Securing the Oracle Listener with a Password using Oracle 23ai

The Oracle Listener is a critical network service that directs client connection requests to the database. If left unprotected, unauthorized users could stop, start, or alter listener settings. This lesson explains how to secure the listener with a password, beginning with operating system–level security and progressing to modern Oracle 19c/23ai best practices.

1. Restricting Listener Control at the OS Level

Restricting file execution and read permissions helps prevent unauthorized control of the listener.


# Allow only the Oracle owner to run LSNRCTL
chmod 744 $ORACLE_HOME/bin/lsnrctl

# Allow Oracle owner and DBA group members
chmod 774 $ORACLE_HOME/bin/lsnrctl

# Restrict read access to listener.ora
chmod 700 $ORACLE_HOME/network/admin/listener.ora

On Windows, use **File Properties → Security** to restrict access to the Oracle service account.

2. Encrypting the Listener Password

In current Oracle releases, listener passwords are encrypted automatically when set using the lsnrctl utility. Never type a clear-text password directly into listener.ora.

When you use:


LSNRCTL> CHANGE_PASSWORD

and then:


LSNRCTL> SAVE_CONFIG

Oracle writes the encrypted password hash into listener.ora. This prevents exposure of the password to unauthorized users.

3. Understanding SET PASSWORD vs.
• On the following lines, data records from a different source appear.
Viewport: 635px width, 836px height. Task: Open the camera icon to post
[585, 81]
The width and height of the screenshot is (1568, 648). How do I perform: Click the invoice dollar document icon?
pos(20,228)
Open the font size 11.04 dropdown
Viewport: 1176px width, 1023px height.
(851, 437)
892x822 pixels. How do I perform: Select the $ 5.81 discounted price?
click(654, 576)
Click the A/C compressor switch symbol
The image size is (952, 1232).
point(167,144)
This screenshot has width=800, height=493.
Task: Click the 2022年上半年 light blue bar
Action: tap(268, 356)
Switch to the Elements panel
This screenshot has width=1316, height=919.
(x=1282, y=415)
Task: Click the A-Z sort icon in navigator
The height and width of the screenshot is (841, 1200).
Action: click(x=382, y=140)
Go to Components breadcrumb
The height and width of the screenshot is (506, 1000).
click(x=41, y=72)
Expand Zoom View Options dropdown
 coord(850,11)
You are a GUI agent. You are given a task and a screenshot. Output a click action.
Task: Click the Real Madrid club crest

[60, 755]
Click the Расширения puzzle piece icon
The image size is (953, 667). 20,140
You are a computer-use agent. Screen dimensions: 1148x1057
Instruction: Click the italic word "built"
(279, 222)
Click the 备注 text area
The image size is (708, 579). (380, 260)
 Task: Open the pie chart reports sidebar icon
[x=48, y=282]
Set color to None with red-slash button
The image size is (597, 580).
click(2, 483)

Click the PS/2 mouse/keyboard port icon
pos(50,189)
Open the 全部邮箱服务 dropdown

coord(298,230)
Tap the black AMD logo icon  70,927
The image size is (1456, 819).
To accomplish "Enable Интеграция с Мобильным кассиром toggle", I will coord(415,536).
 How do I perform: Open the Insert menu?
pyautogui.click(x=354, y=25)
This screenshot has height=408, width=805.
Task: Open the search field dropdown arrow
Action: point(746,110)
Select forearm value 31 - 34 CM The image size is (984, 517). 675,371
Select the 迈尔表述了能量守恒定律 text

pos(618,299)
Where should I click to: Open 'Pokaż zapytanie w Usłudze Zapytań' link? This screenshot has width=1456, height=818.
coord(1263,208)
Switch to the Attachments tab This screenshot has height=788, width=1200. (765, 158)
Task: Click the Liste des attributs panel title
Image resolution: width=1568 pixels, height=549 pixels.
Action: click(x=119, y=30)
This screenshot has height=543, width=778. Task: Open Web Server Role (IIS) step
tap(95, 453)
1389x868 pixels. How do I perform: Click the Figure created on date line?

CHANGE_PASSWORD

It's important to distinguish between these two commands:

SET PASSWORD – Authenticates your current lsnrctl session using the existing listener password.
CHANGE_PASSWORD – Updates the stored listener password (and requires you to provide the old password first).

4. Changing the Listener Password

Example: Changing the password from admin01 to secure01:


LSNRCTL> SET PASSWORD
Password: admin01   -- Authenticate to the listener

LSNRCTL> CHANGE_PASSWORD
Old password: admin01
New password: secure01
Reenter new password: secure01

Password changed for LISTENER
The command completed successfully

LSNRCTL> SAVE_CONFIG

The SAVE_CONFIG command writes the encrypted password to listener.ora and creates a backup file (listener.bak).

5. Using a Temporary Listener Password

A temporary listener password can be set for the current session only:


lsnrctl set password

This password is valid until the listener process stops and is not written to listener.ora.

6. Recommended Modern Practice

For Oracle 19c and 23ai, use the Secure External Password Store (SEPS) or Oracle Wallet for maximum security:

No credentials stored in listener.ora
Centralized, encrypted password management
Integration with advanced Oracle security features

This approach further reduces the risk of credential exposure.

Conclusion

Securing the Oracle Listener with a password is essential to protect database connectivity and configuration. Always use lsnrctl to set or change passwords so that they are encrypted, and complement this with OS-level restrictions and, where possible, Oracle Wallet integration.